Insecure Object Reference
Need
Prevent unauthorized access to user data
Context
- Usage of Elixir (1.10 and above) for building scalable and fault-tolerant applications
- Usage of Phoenix Framework for building web applications
- Usage of Ecto ORM for data access
Description
Non compliant code
def show(conn, %{'id' => id}) do
user = Repo.get(User, id)
render(conn, 'show.json', user: user)
end
The insecure code example takes an 'id' parameter from the incoming request and directly uses it to fetch the user data from the database. This means that an attacker can modify the 'id' in the request to access data of any user.
Steps
- Avoid using direct references to internal objects.
- Use session-based user authentication and associate this with the users' actions.
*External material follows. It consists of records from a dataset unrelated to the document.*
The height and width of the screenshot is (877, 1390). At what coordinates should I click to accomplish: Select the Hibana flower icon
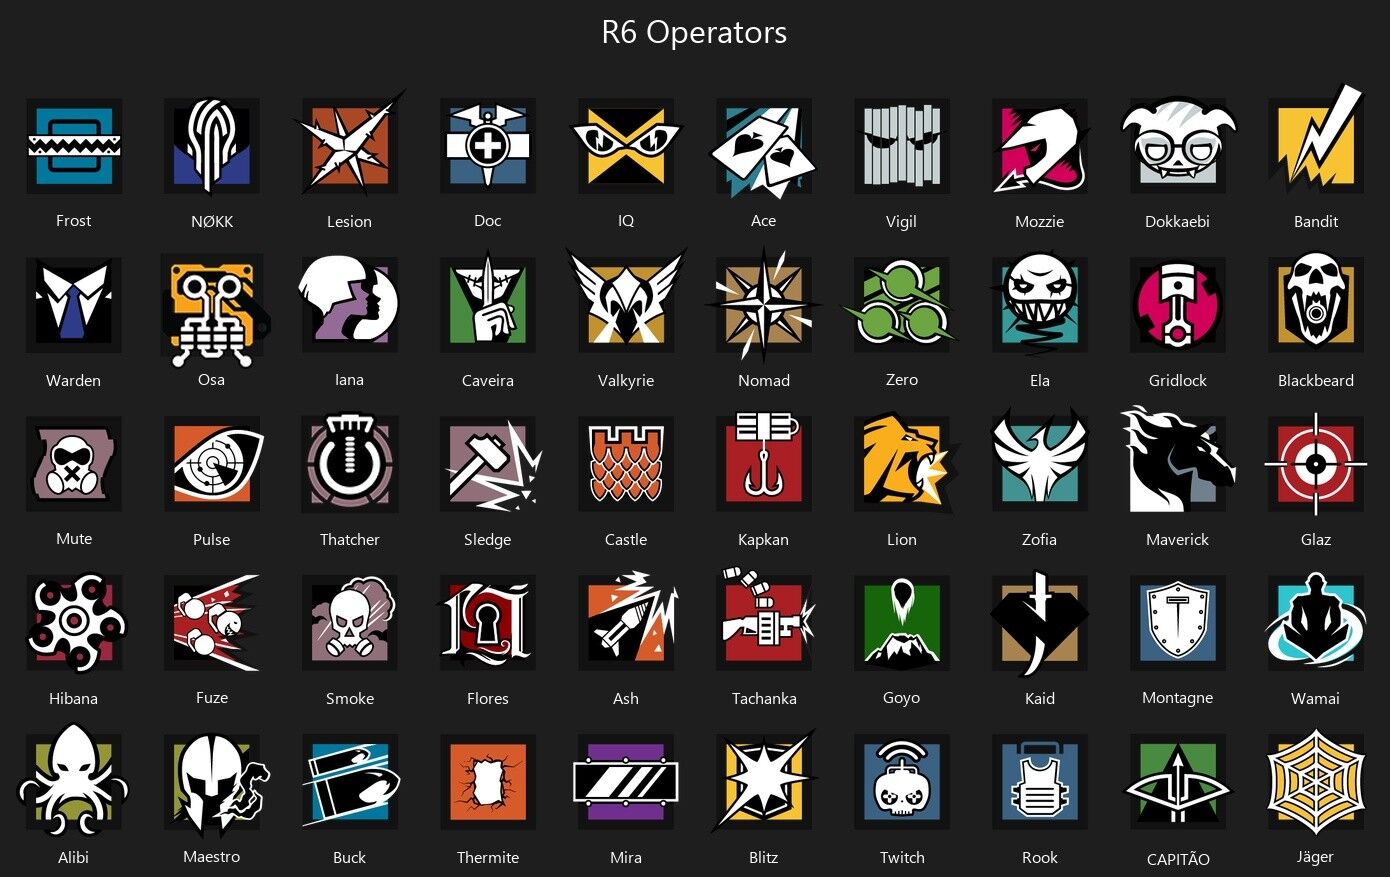74,622
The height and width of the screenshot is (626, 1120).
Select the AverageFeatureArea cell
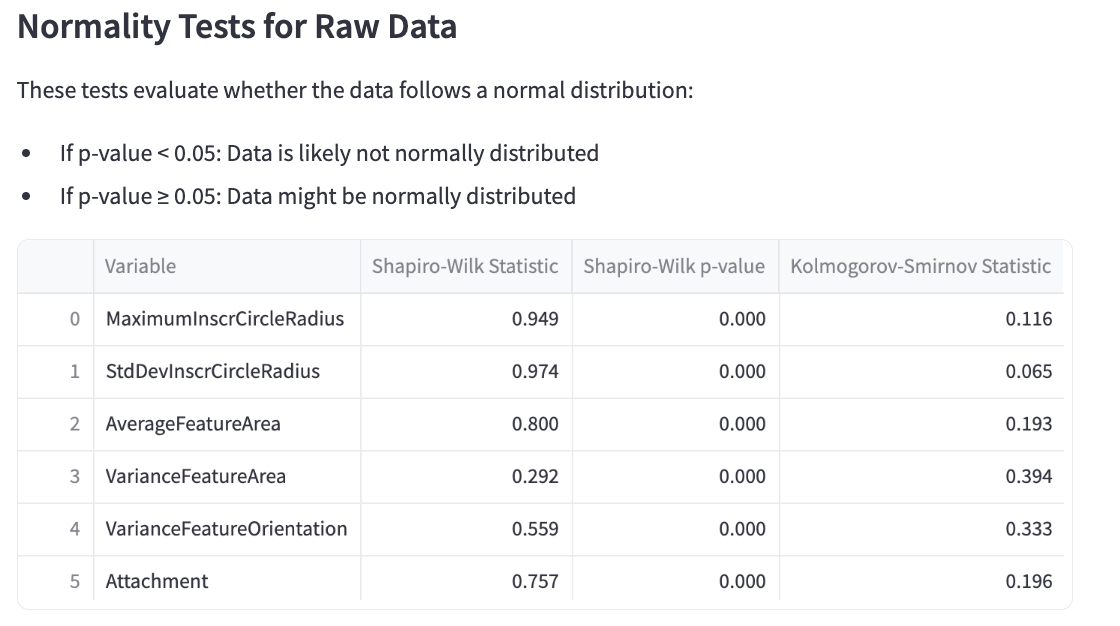[227, 424]
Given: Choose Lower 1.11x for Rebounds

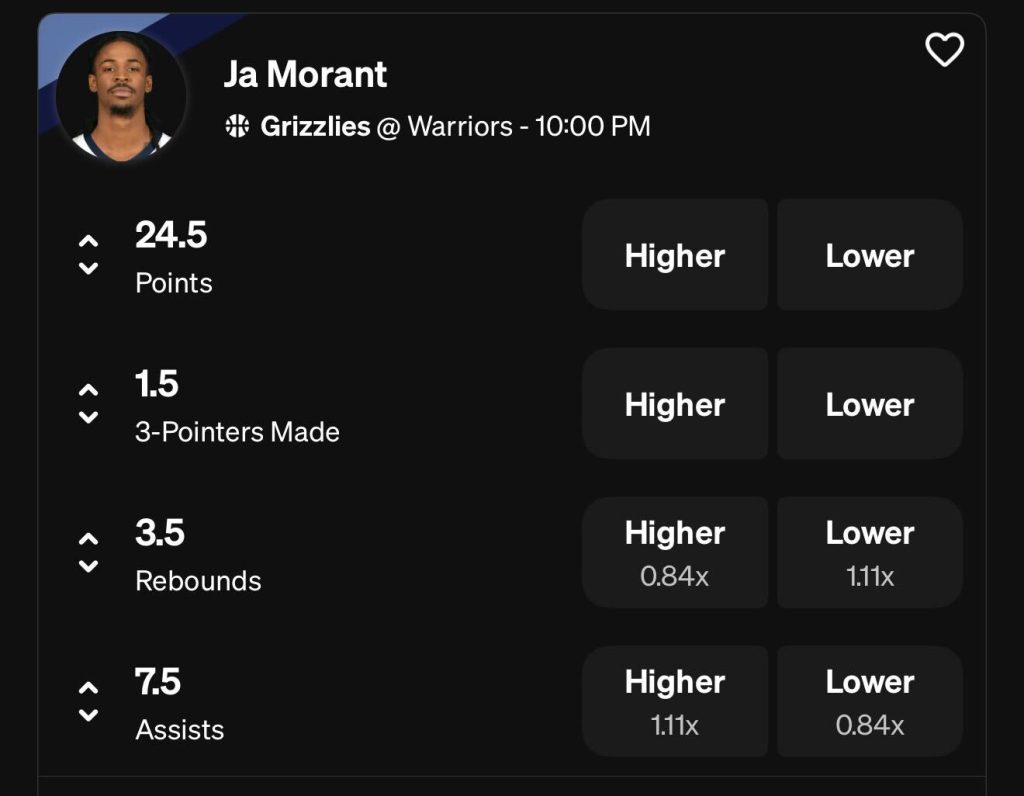Looking at the screenshot, I should click(870, 552).
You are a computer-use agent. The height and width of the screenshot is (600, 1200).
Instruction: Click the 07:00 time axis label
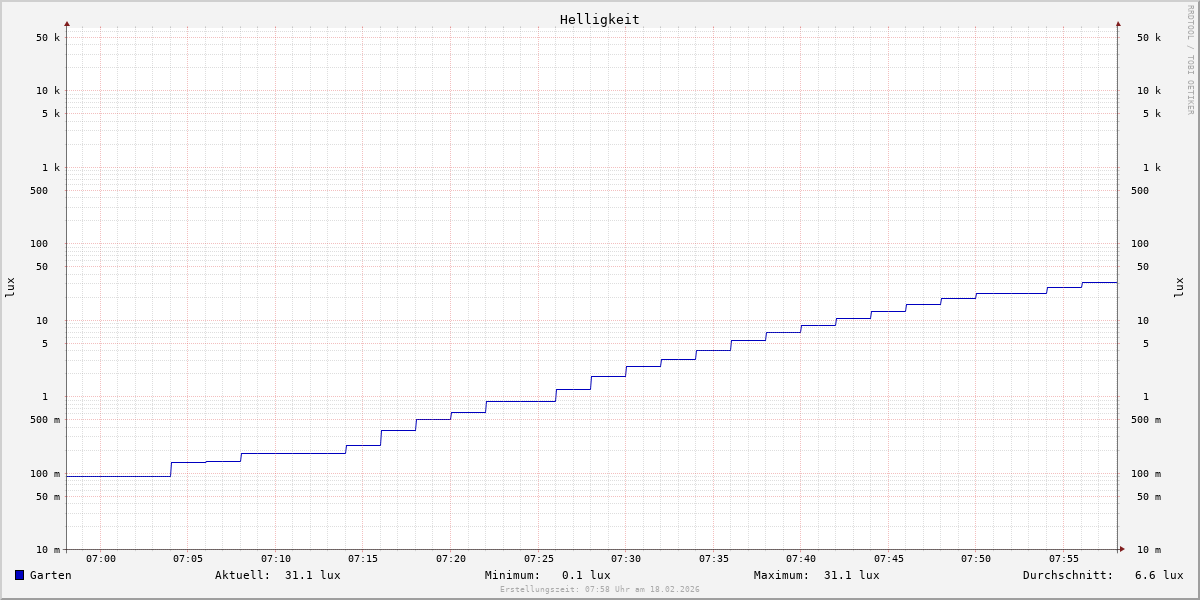[101, 559]
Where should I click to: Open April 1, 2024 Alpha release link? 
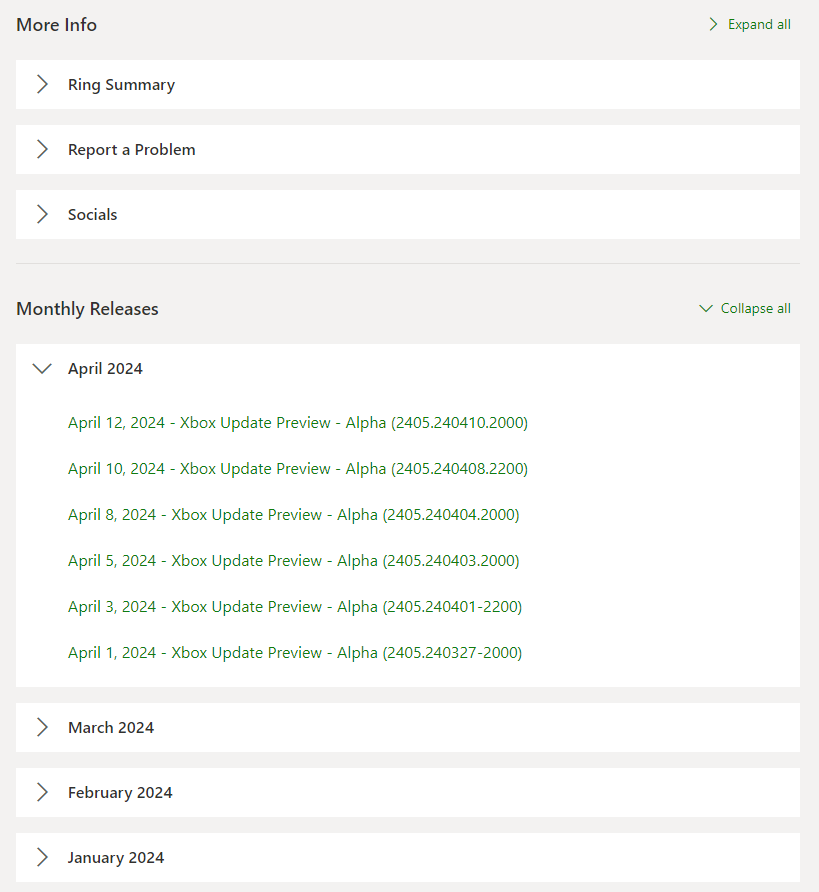294,653
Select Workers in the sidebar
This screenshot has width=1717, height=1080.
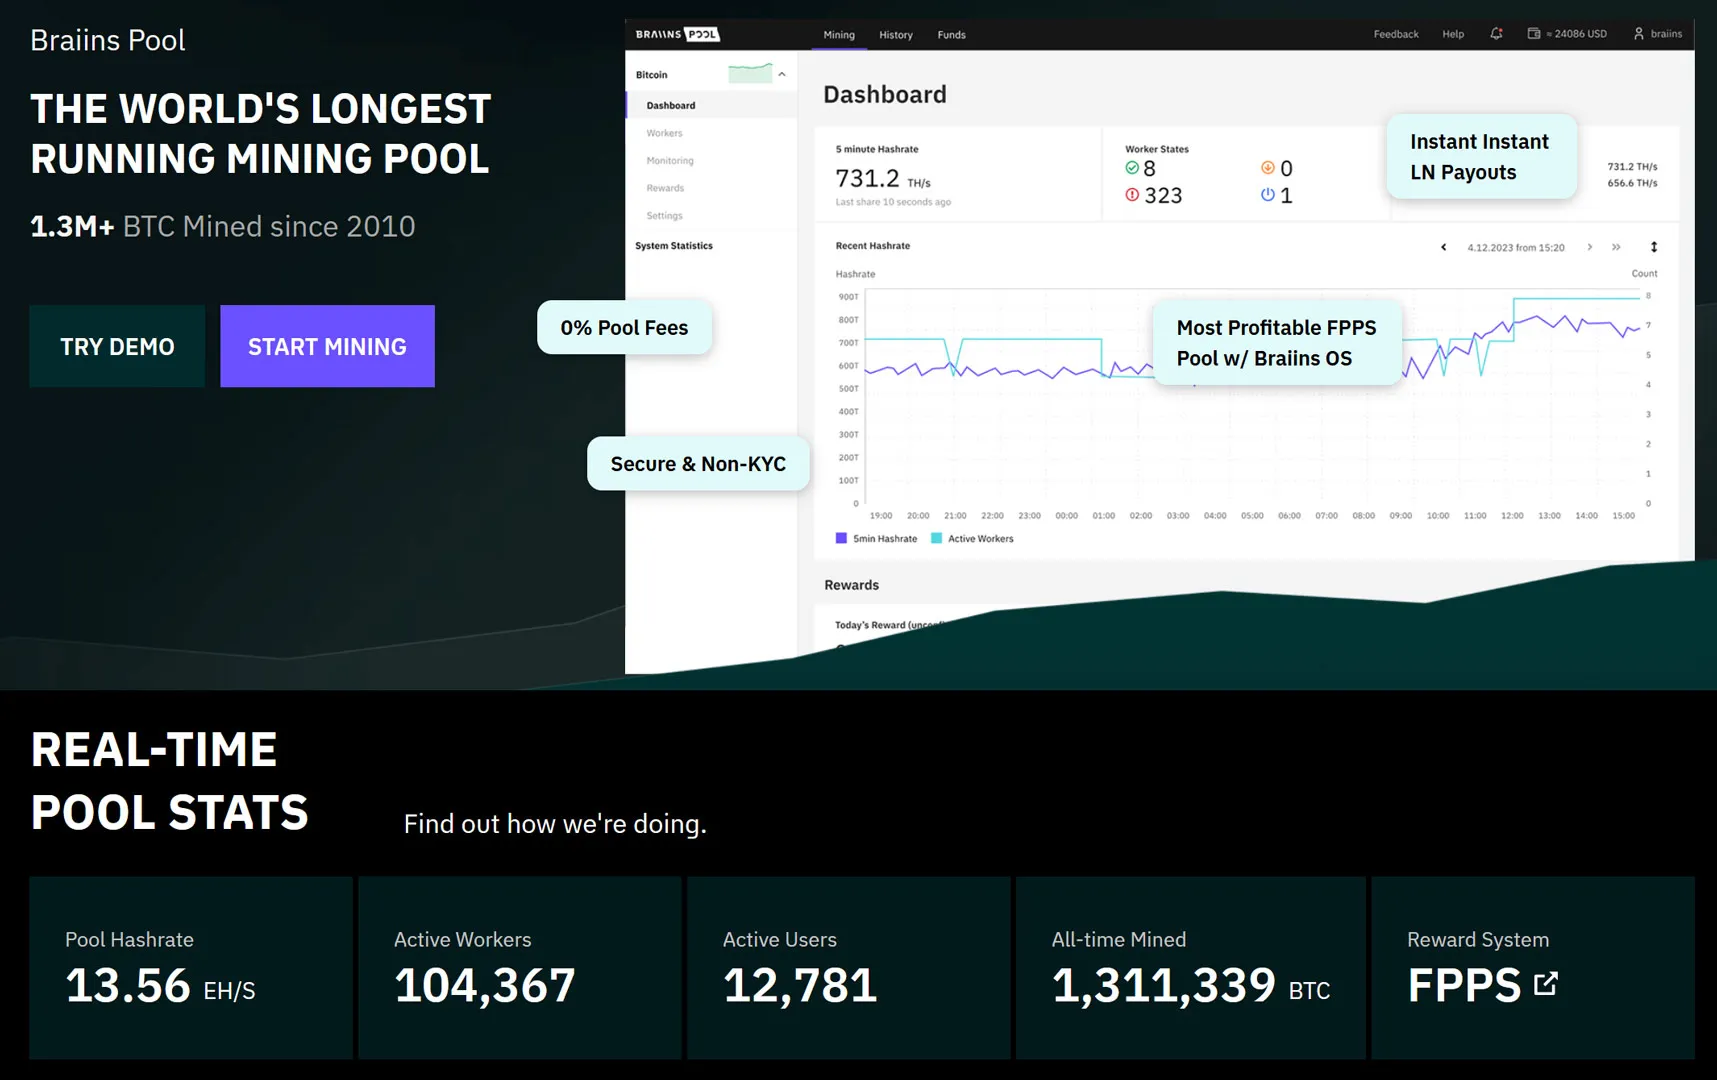(x=664, y=133)

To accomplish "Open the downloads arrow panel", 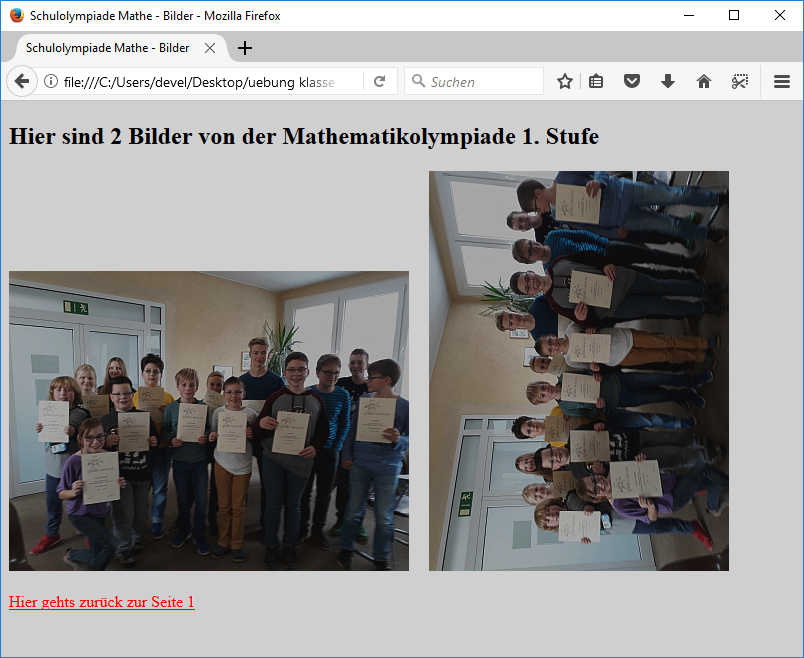I will pos(668,82).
- Instead of using the user-provided 'id', use the 'id' associated with the authenticated session.
Compliant code
def show(conn, %{'id' => id}) do
if conn.assigns.current_user.id == id do
user = Repo.get(User, id)
render(conn, 'show.json', user: user)
else
send_resp(conn, :forbidden, 'Access denied')
end
end
In the secure code example, the server first checks whether the authenticated user's 'id' matches the 'id' in the request. If it does not, the server returns a '403 Forbidden' response. This ensures that users can only access their own data.